Sans compter que grâce aux technologies telles que « l’Internet des objets » et la surveillance des cultures par télédétection, les drones ont fait de la production agricole du Xinjiang Corps une agriculture « intelligente ». Les drones peuvent fournir des services tels que la protection des plantes, la fertilisation, le semis, la pollinisation, etc. Ils sont de plus en plus populaires et sont devenus un support solide pour l’agriculture intelligente.

Néanmoins, de nombreux scientifiques soutiennent que la pollinisation robotique ne cherche pas fondamentalement à éviter ou à atténuer les crises écologiques ou alimentaires, mais plutôt à valoriser les opportunités économiques que ces crises pourraient offrir à certains secteurs industriels de l’économie agroalimentaire. De plus, la mise à l’échelle de ces méthodes est difficile, voire impossible pour que le rendement permette un apport alimentaire suffisant pour la population mondiale.

La Dr Lynn Dicks, interrogée à ce sujet par Trust My Science, partage cette perplexité quant à l’usage des drones : « Remplacer le travail des pollinisateurs de cultures par des robots, ou des drones, est une idée ridicule, à mon avis. Il est très peu probable que ce soit rentable à grande échelle, et cela créera ses propres problèmes de pollution. Pourquoi ne pas mettre nos efforts à soutenir les pollinisateurs sauvages, qui font le travail gratuitement. Prendre soin des paysages et cultiver de manière plus durable d’une manière qui soutient des populations de pollinisateurs florissantes présente de nombreux avantages pour chacun ».

Des drones pour les cultures sous serre, futur de l’agriculture ?

Il faut savoir que le déclin des pollinisateurs et les conditions météorologiques imprévisibles font recourir de plus en plus à des cultures sous serre, permettant un strict contrôle de conditions de vie, mais réduisant la biodiversité naturelle.

C’est dans ce contexte que le déploiement des drones serait le plus efficace, selon une nouvelle étude de l’Université Western Sydney parue en septembre 2022, visant à estimer si de petits drones autonomes pourraient efficacement polliniser les tomates et les fraises dans les environnements de culture protégés australiens et éliminer le besoin de méthodes manuelles.
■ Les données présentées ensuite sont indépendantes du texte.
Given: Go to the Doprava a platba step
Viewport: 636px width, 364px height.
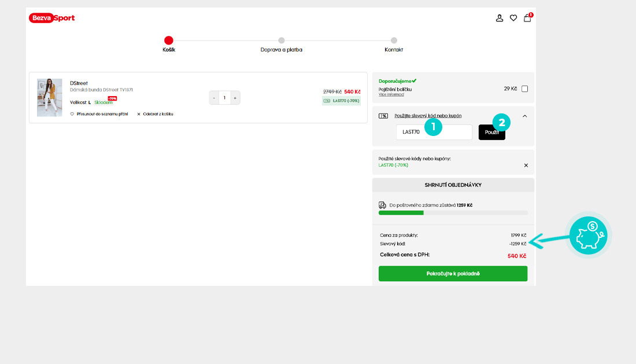Looking at the screenshot, I should (281, 41).
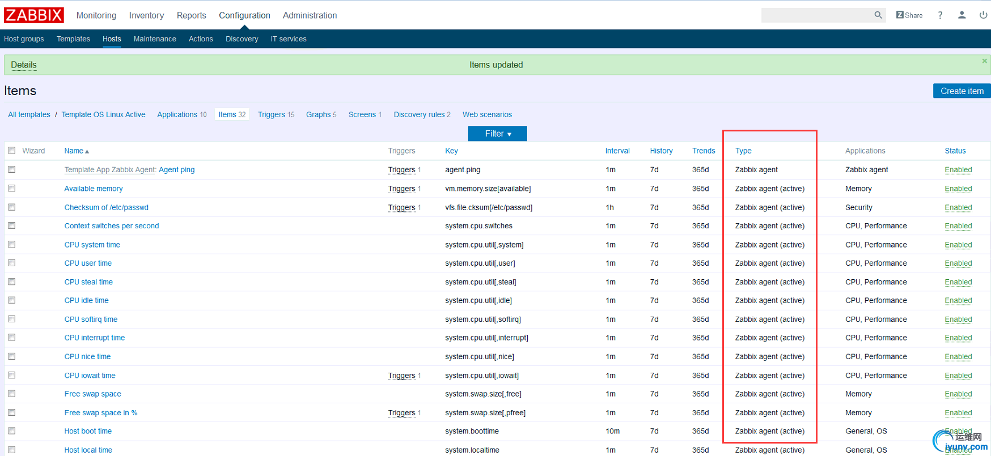991x456 pixels.
Task: Open the Administration menu
Action: coord(310,15)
Le directeur général de Polybee, fournisseur de services technologiques associé à l’Université Western Sydney, Siddharth Jadhav, explique que les microdrones, mesurant 15 cm x 15 cm, survolent chaque grappe de fleurs jusqu’à 15 secondes dans une serre. L’air mis en mouvement par le drone fait vibrer les fleurs pour disperser le pollen, avant que le drone ne passe à la plante suivante. Les drones utilisent des « techniques de vision 3D pour la précision, l’amarrage autonome et le chargement sans fil ».
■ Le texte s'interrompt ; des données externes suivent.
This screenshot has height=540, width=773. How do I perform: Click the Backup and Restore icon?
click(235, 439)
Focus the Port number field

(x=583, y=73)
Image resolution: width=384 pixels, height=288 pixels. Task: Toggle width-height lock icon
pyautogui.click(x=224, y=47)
Il ajoute dans un communiqué : « Dans une ferme intérieure, un drone décolle pour la pollinisation et les mesures des plantes, retourne à sa base lorsqu’il est à court d’énergie, se recharge sans fil en une heure et demie et reprend son fonctionnement là où il s’était arrêté ».
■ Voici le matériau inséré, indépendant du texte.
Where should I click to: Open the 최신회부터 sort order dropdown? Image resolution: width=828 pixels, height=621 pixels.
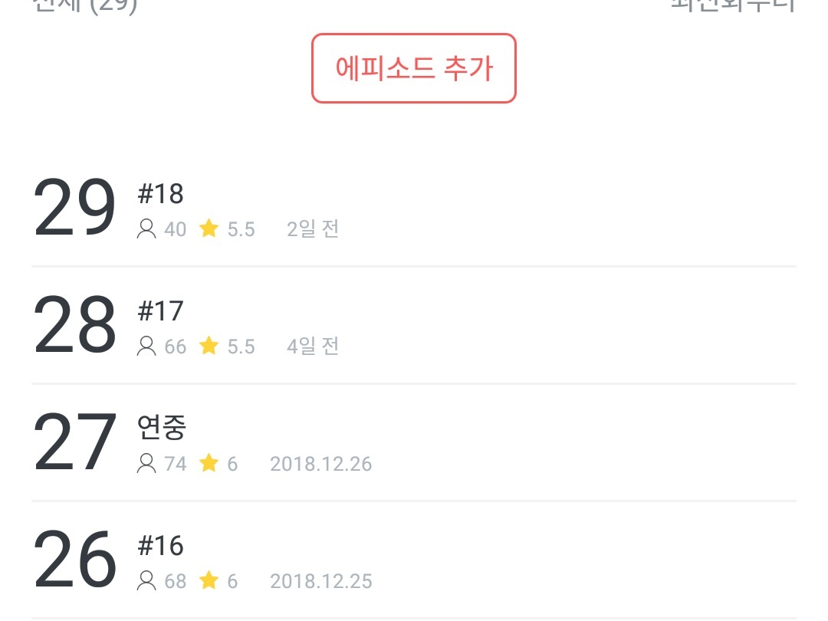pyautogui.click(x=732, y=5)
À la fin de ce projet en septembre 2023, la pollinisation autonome des fraises et des tomates aura été comparée aux techniques de pollinisation conventionnelles et alternatives, et un rapport sera soumis recommandant les prochaines étapes si la technologie démontre un potentiel élevé.

Finalement, les données concernant le déclin des animaux pollinisateurs et l’impact sur l’Homme présentent des lacunes importantes selon les régions du monde. Mais les scientifiques s’entendent sur le fait que le déclin de ces animaux est un véritable fléau d’une part pour notre agriculture et l’avenir de notre alimentation, et d’autre part pour la stabilité des écosystèmes dans lesquels ils sont présents. Des idées pour pallier ces pertes fleurissent, notamment avec les drones pollinisateurs. Mais ces derniers posent de nombreux problèmes éthiques, techniques et économiques. Il apparait plus pertinent de chercher à préserver nos écosystèmes sains et nos pollinisateurs. Néanmoins, il est certain que le changement climatique enclenché transformera le monde que nous connaissons actuellement de façon irrémédiable.